◆ **Materials provided**:
========================

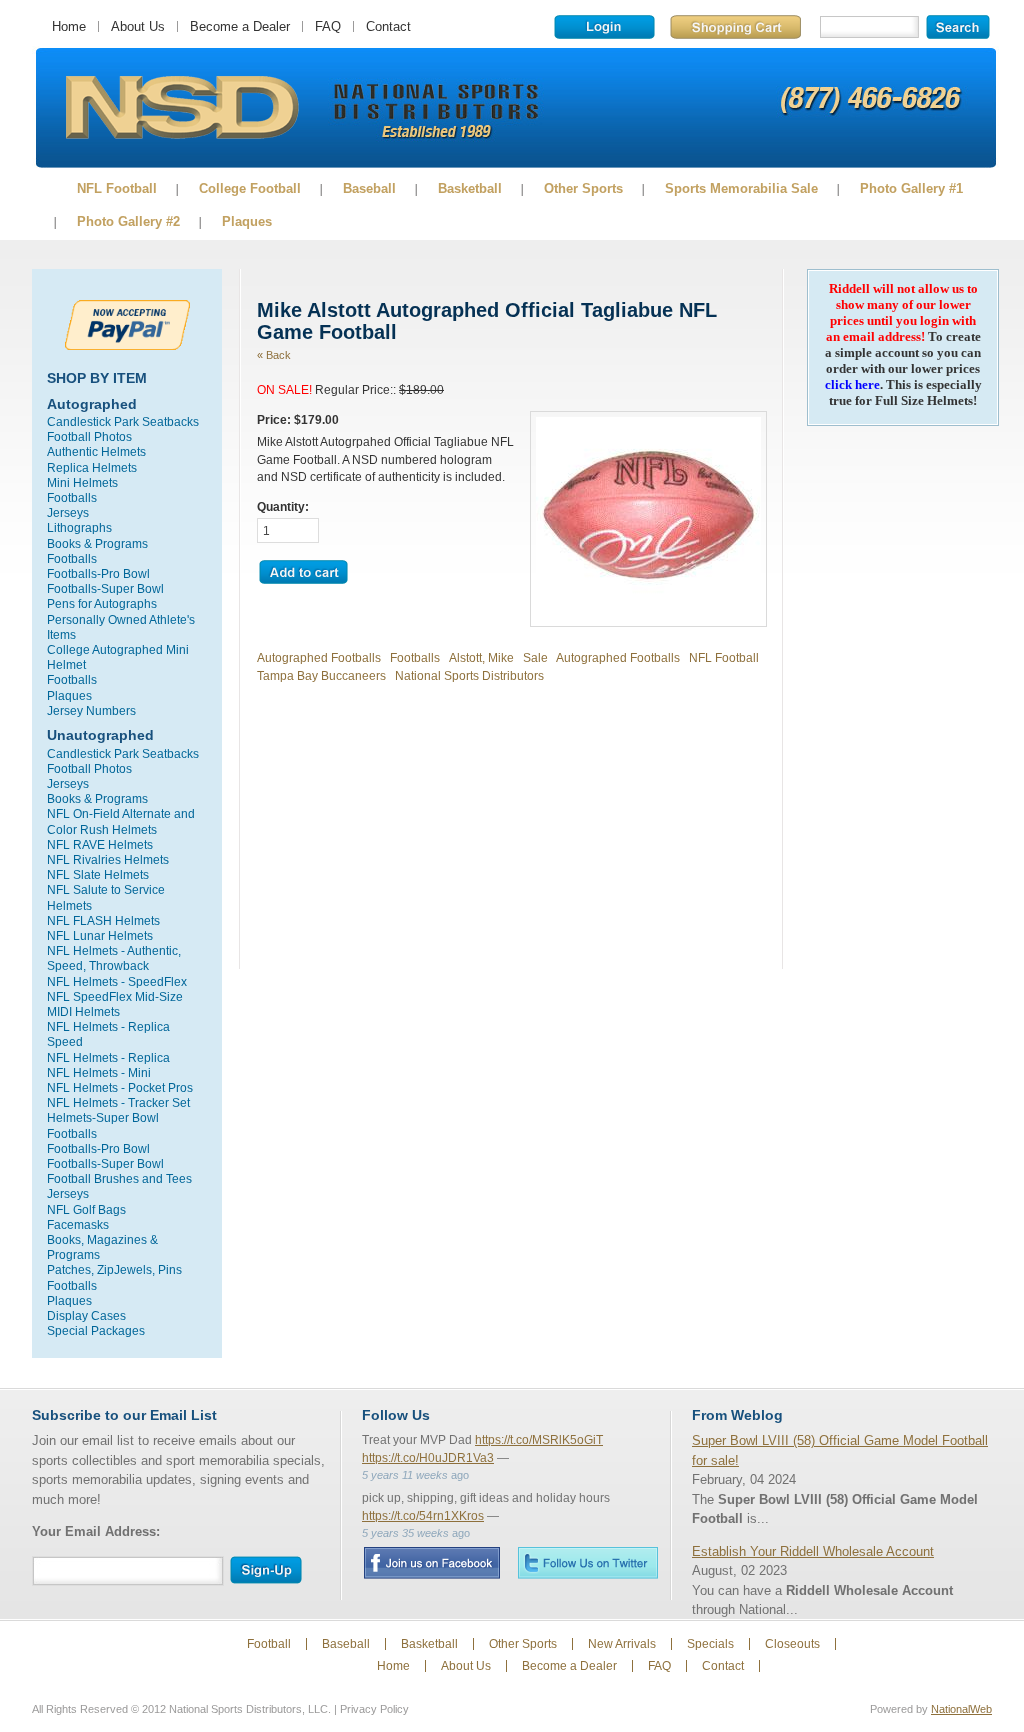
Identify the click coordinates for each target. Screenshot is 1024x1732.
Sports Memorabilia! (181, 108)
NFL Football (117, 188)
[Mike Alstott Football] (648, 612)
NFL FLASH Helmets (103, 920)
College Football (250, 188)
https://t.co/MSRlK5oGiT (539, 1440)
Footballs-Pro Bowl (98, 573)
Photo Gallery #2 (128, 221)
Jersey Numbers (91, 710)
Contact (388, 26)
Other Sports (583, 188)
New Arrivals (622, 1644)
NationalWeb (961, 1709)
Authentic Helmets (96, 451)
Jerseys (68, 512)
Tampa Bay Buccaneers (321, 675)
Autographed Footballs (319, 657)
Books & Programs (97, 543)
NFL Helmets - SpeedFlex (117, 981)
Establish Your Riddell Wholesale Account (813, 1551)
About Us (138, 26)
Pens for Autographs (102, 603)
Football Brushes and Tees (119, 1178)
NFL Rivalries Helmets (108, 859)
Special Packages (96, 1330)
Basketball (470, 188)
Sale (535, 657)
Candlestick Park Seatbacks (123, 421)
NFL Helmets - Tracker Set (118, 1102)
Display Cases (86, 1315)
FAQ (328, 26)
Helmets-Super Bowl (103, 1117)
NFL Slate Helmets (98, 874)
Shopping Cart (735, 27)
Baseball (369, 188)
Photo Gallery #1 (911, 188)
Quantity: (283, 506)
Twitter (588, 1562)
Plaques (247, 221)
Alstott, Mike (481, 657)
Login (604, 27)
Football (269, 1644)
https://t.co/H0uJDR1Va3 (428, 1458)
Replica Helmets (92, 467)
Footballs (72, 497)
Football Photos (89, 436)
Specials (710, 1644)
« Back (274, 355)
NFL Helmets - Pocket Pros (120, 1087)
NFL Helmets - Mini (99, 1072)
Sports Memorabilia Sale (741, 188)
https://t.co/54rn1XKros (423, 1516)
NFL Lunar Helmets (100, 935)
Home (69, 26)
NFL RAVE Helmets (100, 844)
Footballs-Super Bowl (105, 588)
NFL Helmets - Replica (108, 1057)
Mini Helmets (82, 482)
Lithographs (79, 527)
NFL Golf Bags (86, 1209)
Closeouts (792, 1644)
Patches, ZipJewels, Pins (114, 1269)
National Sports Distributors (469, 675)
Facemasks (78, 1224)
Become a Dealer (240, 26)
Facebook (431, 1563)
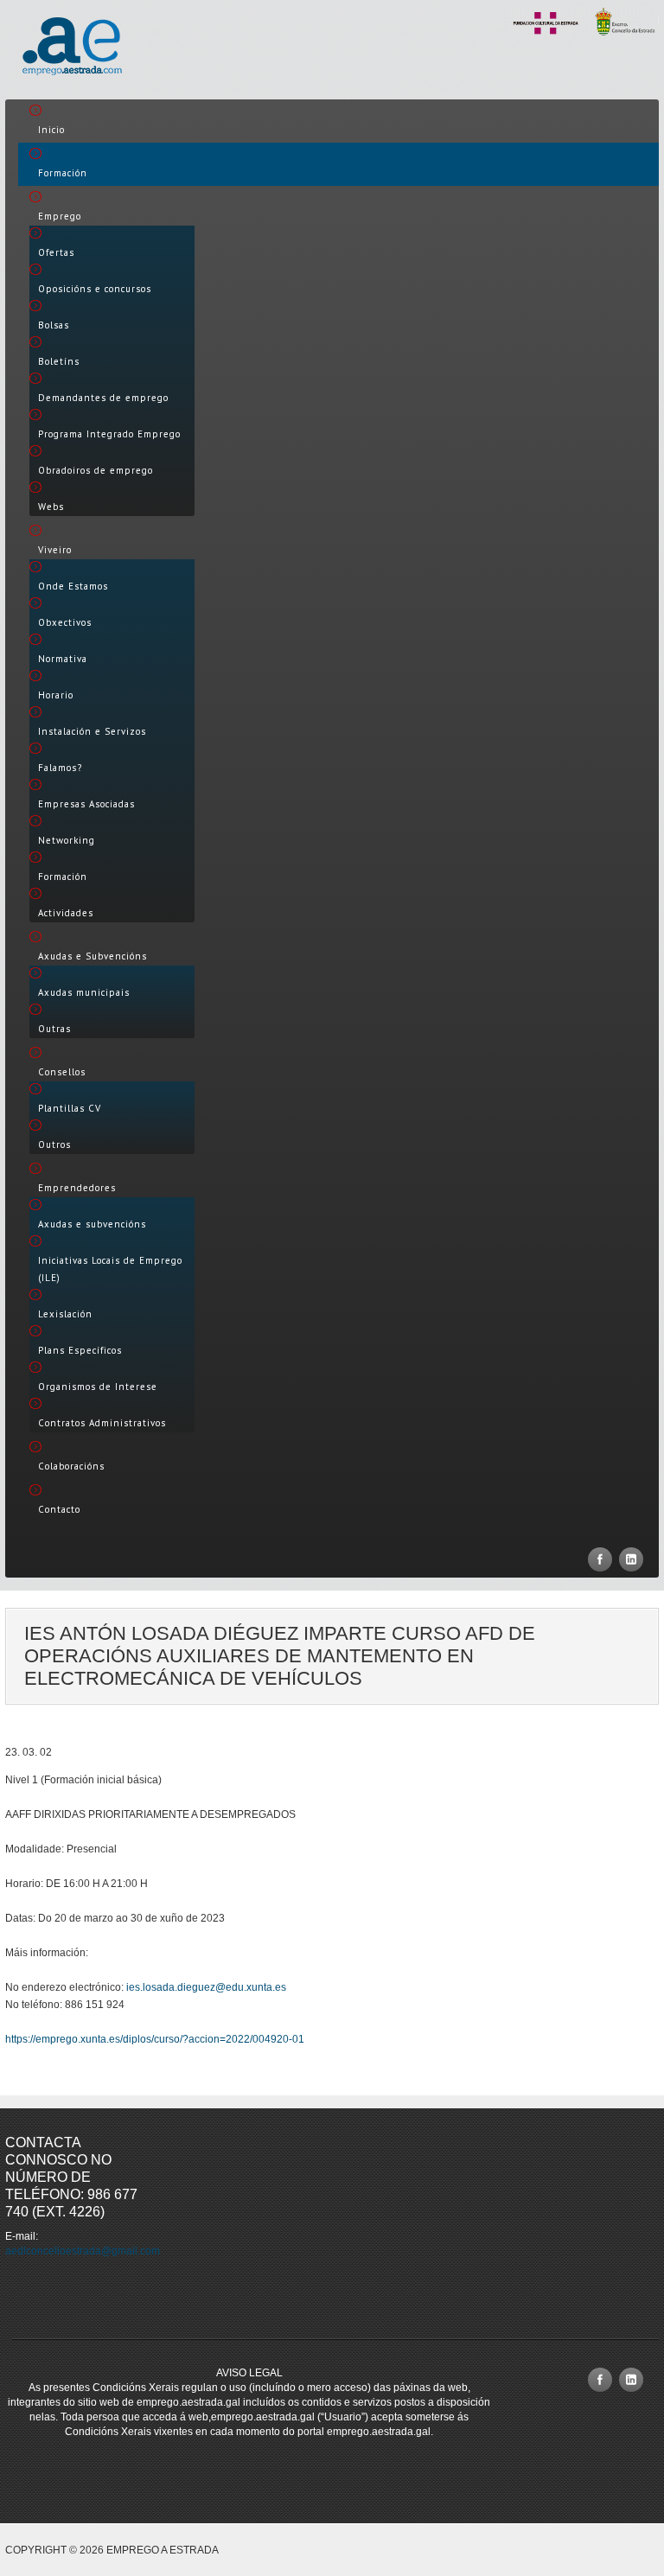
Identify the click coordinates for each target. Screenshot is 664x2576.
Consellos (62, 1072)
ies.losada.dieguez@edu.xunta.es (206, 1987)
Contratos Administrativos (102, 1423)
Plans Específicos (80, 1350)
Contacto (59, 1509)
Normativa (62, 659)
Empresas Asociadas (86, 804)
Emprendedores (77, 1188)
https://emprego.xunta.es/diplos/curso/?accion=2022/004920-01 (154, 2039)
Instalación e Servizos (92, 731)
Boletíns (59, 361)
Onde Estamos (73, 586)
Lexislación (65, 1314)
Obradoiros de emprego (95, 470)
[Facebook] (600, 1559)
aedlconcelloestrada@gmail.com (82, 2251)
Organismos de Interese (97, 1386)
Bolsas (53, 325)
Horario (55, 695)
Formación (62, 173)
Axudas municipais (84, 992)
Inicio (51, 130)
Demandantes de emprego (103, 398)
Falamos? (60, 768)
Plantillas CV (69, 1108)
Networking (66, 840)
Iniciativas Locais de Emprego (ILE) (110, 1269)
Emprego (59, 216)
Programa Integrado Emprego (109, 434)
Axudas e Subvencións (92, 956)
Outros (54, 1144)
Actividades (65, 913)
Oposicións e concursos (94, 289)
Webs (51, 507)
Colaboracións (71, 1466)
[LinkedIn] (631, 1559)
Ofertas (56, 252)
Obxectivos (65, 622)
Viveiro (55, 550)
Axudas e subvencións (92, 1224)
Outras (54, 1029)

========================

◆ **Problem statement**:
Reproduce each entry precisely. Leave the pictures out.

◆ **Answer to this problem**:
Identify the click coordinates for each target. Screenshot is 1024x1732.
Sports Memorabilia! (181, 108)
NFL Football (117, 188)
[Mike Alstott Football] (648, 612)
NFL FLASH Helmets (103, 920)
College Football (250, 188)
https://t.co/MSRlK5oGiT (539, 1440)
Footballs-Pro Bowl (98, 573)
Photo Gallery #2 (128, 221)
Jersey Numbers (91, 710)
Contact (388, 26)
Other Sports (583, 188)
New Arrivals (622, 1644)
NationalWeb (961, 1709)
Authentic Helmets (96, 451)
Jerseys (68, 512)
Tampa Bay Buccaneers (321, 675)
Autographed Footballs (319, 657)
Books & Programs (97, 543)
NFL Helmets - SpeedFlex (117, 981)
Establish Your Riddell Wholesale Account (813, 1551)
About Us (138, 26)
Pens for Autographs (102, 603)
Football Brushes and Tees (119, 1178)
NFL Rivalries Helmets (108, 859)
Special Packages (96, 1330)
Basketball (470, 188)
Sale (535, 657)
Candlestick Park Seatbacks (123, 421)
NFL Helmets - Tracker Set (118, 1102)
Display Cases (86, 1315)
FAQ (328, 26)
Helmets-Super Bowl (103, 1117)
NFL Slate Helmets (98, 874)
Shopping Cart (735, 27)
Baseball (369, 188)
Photo Gallery #1 (911, 188)
Quantity: (283, 506)
Twitter (588, 1562)
Plaques (247, 221)
Alstott, Mike (481, 657)
Login (604, 27)
Football (269, 1644)
https://t.co/H0uJDR1Va3 (428, 1458)
Replica Helmets (92, 467)
Footballs (72, 497)
Football Photos (89, 436)
Specials (710, 1644)
« Back (274, 355)
NFL Helmets - Pocket Pros (120, 1087)
NFL Helmets - Mini (99, 1072)
Sports Memorabilia Sale (741, 188)
https://t.co/54rn1XKros (423, 1516)
NFL Lunar Helmets (100, 935)
Home (69, 26)
NFL RAVE Helmets (100, 844)
Footballs-Super Bowl (105, 588)
NFL Helmets - Replica (108, 1057)
Mini Helmets (82, 482)
Lithographs (79, 527)
NFL Golf Bags (86, 1209)
Closeouts (792, 1644)
Patches, ZipJewels, Pins (114, 1269)
National Sports Distributors (469, 675)
Facemasks (78, 1224)
Become a Dealer (240, 26)
Facebook (431, 1563)
Identify the click coordinates for each target. Screenshot is 664x2576.
Consellos (62, 1072)
ies.losada.dieguez@edu.xunta.es (206, 1987)
Contratos Administrativos (102, 1423)
Plans Específicos (80, 1350)
Contacto (59, 1509)
Normativa (62, 659)
Empresas Asociadas (86, 804)
Emprendedores (77, 1188)
https://emprego.xunta.es/diplos/curso/?accion=2022/004920-01 (154, 2039)
Instalación e Servizos (92, 731)
Boletíns (59, 361)
Onde Estamos (73, 586)
Lexislación (65, 1314)
Obradoiros de emprego (95, 470)
[Facebook] (600, 1559)
aedlconcelloestrada@gmail.com (82, 2251)
Organismos de Interese (97, 1386)
Bolsas (53, 325)
Horario (55, 695)
Formación (62, 173)
Axudas municipais (84, 992)
Inicio (51, 130)
Demandantes de emprego (103, 398)
Falamos? (60, 768)
Plantillas CV (69, 1108)
Networking (66, 840)
Iniciativas Locais de Emprego (ILE) (110, 1269)
Emprego (59, 216)
Programa Integrado Emprego (109, 434)
Axudas e Subvencións (92, 956)
Outros (54, 1144)
Actividades (65, 913)
Oposicións e concursos (94, 289)
Webs (51, 507)
Colaboracións (71, 1466)
[LinkedIn] (631, 1559)
Ofertas (56, 252)
Obxectivos (65, 622)
Viveiro (55, 550)
Axudas e subvencións (92, 1224)
Outras (54, 1029)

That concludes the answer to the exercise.